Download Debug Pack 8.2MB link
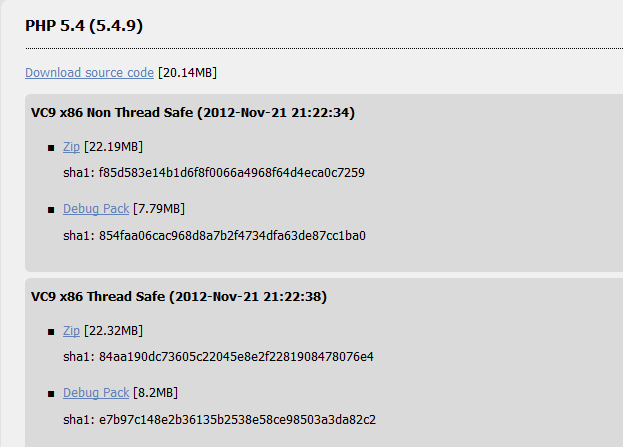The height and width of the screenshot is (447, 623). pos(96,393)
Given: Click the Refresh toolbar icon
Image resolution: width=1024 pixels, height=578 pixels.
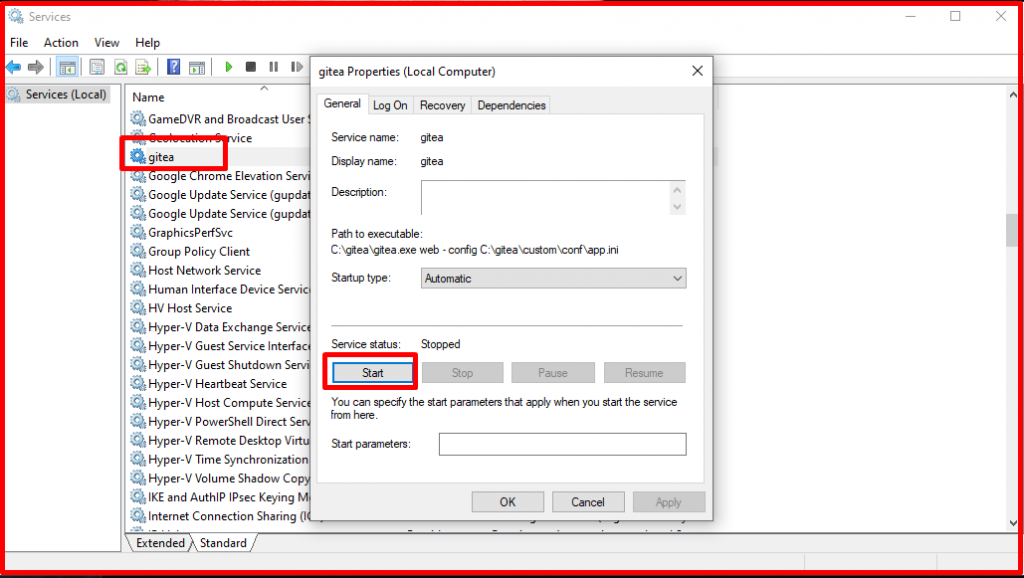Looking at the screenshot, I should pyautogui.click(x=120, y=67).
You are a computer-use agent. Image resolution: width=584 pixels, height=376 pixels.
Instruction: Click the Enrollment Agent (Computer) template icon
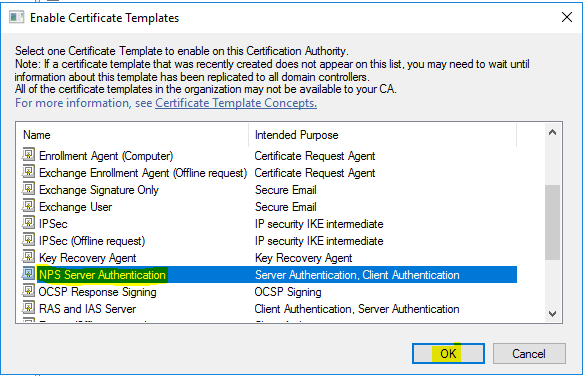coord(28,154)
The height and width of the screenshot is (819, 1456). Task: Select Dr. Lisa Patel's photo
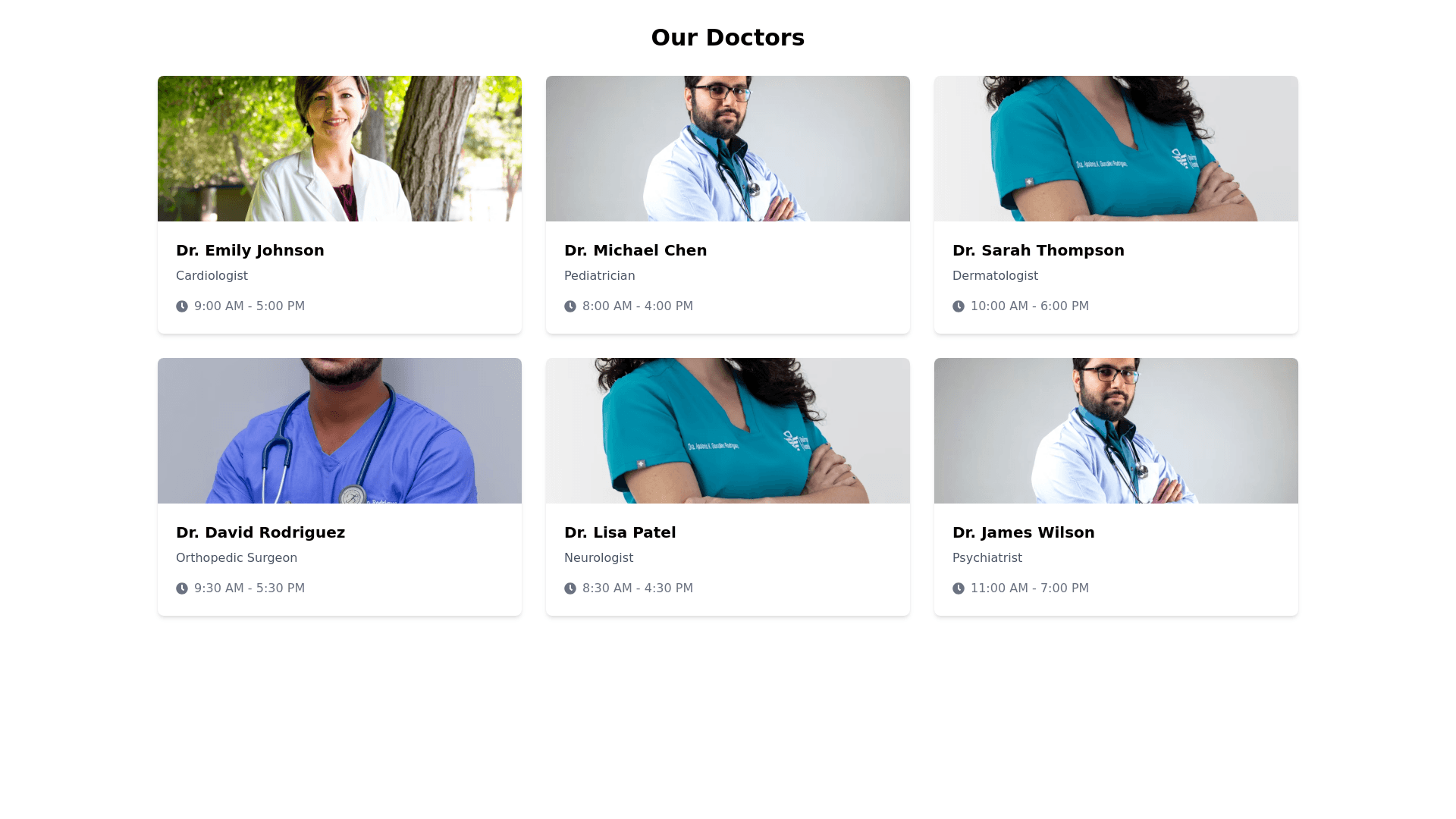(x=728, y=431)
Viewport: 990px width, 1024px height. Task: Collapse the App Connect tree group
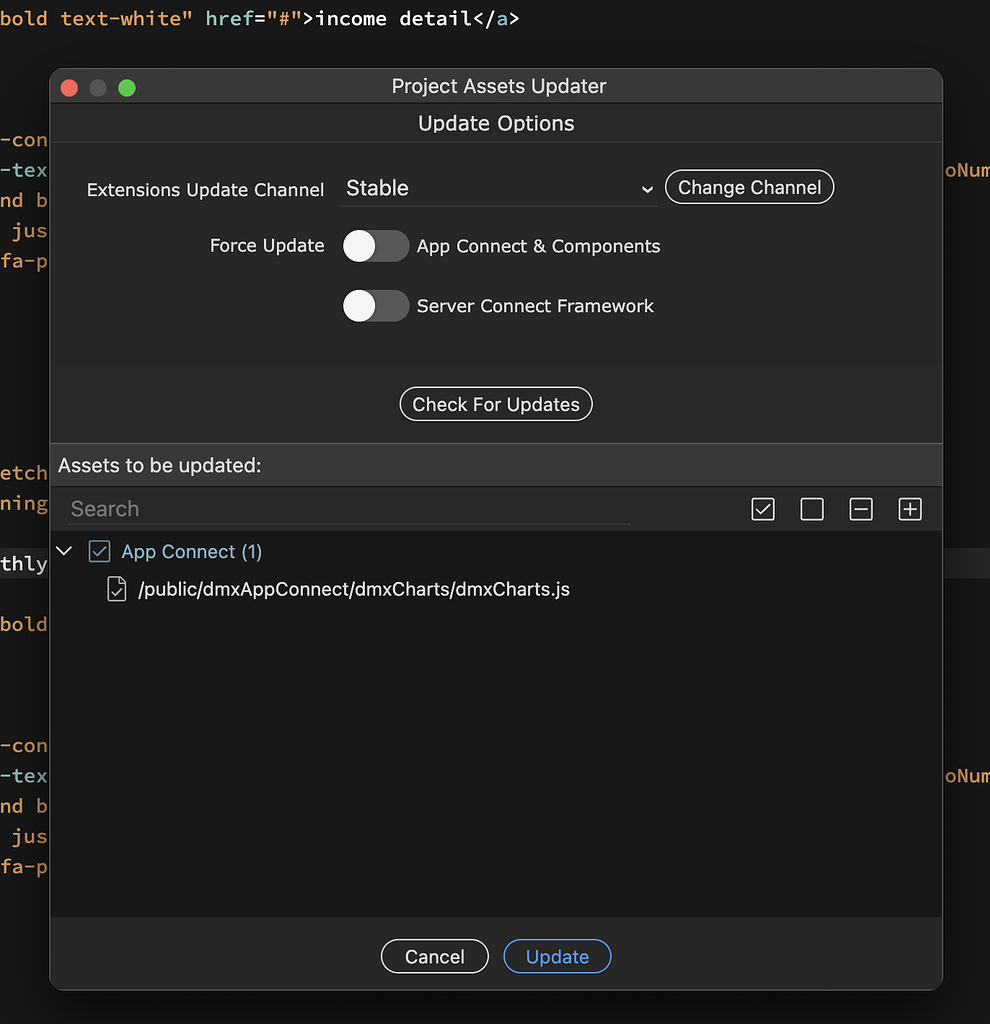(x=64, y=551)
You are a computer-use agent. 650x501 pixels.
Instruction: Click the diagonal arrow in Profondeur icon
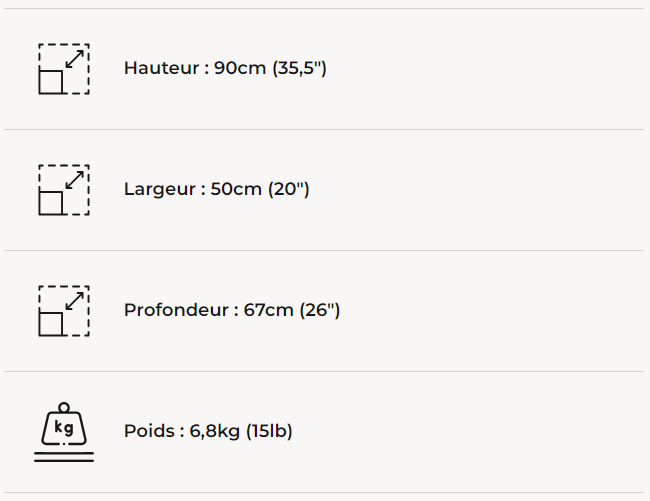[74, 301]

» **Problem to work on**
Leaving the images behind, set down every entry word for word.

» **Solved problem**
Download Debug Pack 8.2MB link
The height and width of the screenshot is (447, 623). pos(96,393)
Given: Click the Refresh toolbar icon
Image resolution: width=1024 pixels, height=578 pixels.
Looking at the screenshot, I should pyautogui.click(x=120, y=67).
You are a computer-use agent. Image resolution: width=584 pixels, height=376 pixels.
Instruction: Click the Enrollment Agent (Computer) template icon
coord(28,154)
The height and width of the screenshot is (819, 1456). Task: Select Dr. Lisa Patel's photo
(x=728, y=431)
Viewport: 990px width, 1024px height. Task: Collapse the App Connect tree group
(x=64, y=551)
You are a computer-use agent. 650x501 pixels.
Instruction: Click the diagonal arrow in Profondeur icon
[74, 301]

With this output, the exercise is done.